| Requirement a |
Copy the listing below exactly as it appears, everything from the line containing "You are a computer-use agent. The" down to the end of the listing.

This means that it's easy to "loop" across all valid indices $n$! The following is an illustration on how this can be done, using a C++-style loop:

Let g = gcd(P,d)
Let x = modInverse(P/g,d/g)
for (n = (-Q'*x) % (d/g); n <= N; n += d/g) {
    ...
}

Having access to $d$ and $n$, we can now compute a candidate solution $(a,b,n)$ as:

  • $a = B + d$ (from $d = a-B$)
  • $b = A + \frac{(A+B)n+AB+C}{d}$
  • $n = n$

(You should only count this if $(a-B) \le (b-A)$ is true.)

Using this method, we can enumerate all candidate solutions $(a,b,n)$ satisfying $(a-B) \le (b-A)$.

We can enumerate candidates $(a,b,n)$ satisfying the other inequality $(b-A) < (a-B)$ similarly:

  • $b = A + d$
  • $b = B + \frac{(A+B)n+AB+C}{d}$
  • $n = n$

(You should only count this if $(b-A) < (a-B)$ is true.)

Since every solution $(a,b,n)$ determines a unique value $(a-B)(b-A)$, this means each solution will be generated exactly once! We just need to filter out the candidates with the remaining requirements:

  • $a+n \le N$ and $b+n \le N$.

| Raw data |
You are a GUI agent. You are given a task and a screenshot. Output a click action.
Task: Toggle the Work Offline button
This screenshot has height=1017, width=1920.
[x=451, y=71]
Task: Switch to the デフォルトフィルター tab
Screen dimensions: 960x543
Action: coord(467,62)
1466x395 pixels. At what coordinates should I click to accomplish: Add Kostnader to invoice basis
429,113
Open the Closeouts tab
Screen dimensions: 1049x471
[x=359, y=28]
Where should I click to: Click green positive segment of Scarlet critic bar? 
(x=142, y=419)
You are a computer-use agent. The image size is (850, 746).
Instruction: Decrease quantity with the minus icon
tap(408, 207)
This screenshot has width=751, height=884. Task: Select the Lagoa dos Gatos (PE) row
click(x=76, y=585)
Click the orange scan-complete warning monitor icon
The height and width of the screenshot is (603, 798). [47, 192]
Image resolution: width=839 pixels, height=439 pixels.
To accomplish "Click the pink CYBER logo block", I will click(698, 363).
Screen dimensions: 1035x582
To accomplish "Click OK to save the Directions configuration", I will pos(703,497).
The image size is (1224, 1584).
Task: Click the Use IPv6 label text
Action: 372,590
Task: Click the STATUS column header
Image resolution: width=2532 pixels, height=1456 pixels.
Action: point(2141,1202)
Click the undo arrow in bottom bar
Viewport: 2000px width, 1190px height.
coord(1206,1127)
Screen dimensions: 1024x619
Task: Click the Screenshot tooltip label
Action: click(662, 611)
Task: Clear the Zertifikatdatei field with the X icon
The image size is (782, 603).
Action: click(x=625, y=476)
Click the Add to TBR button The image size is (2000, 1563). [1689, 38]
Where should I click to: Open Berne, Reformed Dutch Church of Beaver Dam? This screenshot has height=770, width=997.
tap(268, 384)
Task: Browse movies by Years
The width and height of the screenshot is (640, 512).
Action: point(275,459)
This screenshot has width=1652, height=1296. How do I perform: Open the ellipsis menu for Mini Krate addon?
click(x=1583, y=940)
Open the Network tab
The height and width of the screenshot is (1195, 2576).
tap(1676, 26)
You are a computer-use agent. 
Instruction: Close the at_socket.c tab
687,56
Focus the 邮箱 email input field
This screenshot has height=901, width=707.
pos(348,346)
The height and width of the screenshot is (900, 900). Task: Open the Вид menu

| Requirement b |
In the passage on enumerating candidate solutions, what does every solution (a, b, n) determine that ensures each one is generated exactly once?

| Complete response a |
You are a computer-use agent. The image size is (850, 746).
Instruction: Decrease quantity with the minus icon
tap(408, 207)
This screenshot has width=751, height=884. Task: Select the Lagoa dos Gatos (PE) row
click(x=76, y=585)
Click the orange scan-complete warning monitor icon
The height and width of the screenshot is (603, 798). [47, 192]
Image resolution: width=839 pixels, height=439 pixels.
To accomplish "Click the pink CYBER logo block", I will click(698, 363).
Screen dimensions: 1035x582
To accomplish "Click OK to save the Directions configuration", I will pos(703,497).
The image size is (1224, 1584).
Task: Click the Use IPv6 label text
Action: 372,590
Task: Click the STATUS column header
Image resolution: width=2532 pixels, height=1456 pixels.
Action: point(2141,1202)
Click the undo arrow in bottom bar
Viewport: 2000px width, 1190px height.
coord(1206,1127)
Screen dimensions: 1024x619
Task: Click the Screenshot tooltip label
Action: click(662, 611)
Task: Clear the Zertifikatdatei field with the X icon
The image size is (782, 603).
Action: click(x=625, y=476)
Click the Add to TBR button The image size is (2000, 1563). [1689, 38]
Where should I click to: Open Berne, Reformed Dutch Church of Beaver Dam? This screenshot has height=770, width=997.
tap(268, 384)
Task: Browse movies by Years
The width and height of the screenshot is (640, 512).
Action: point(275,459)
This screenshot has width=1652, height=1296. How do I perform: Open the ellipsis menu for Mini Krate addon?
click(x=1583, y=940)
Open the Network tab
The height and width of the screenshot is (1195, 2576).
tap(1676, 26)
You are a computer-use agent. 
Instruction: Close the at_socket.c tab
687,56
Focus the 邮箱 email input field
This screenshot has height=901, width=707.
pos(348,346)
The height and width of the screenshot is (900, 900). Task: Open the Вид menu

| Complete response b |
A unique value of (a−B)(b−A).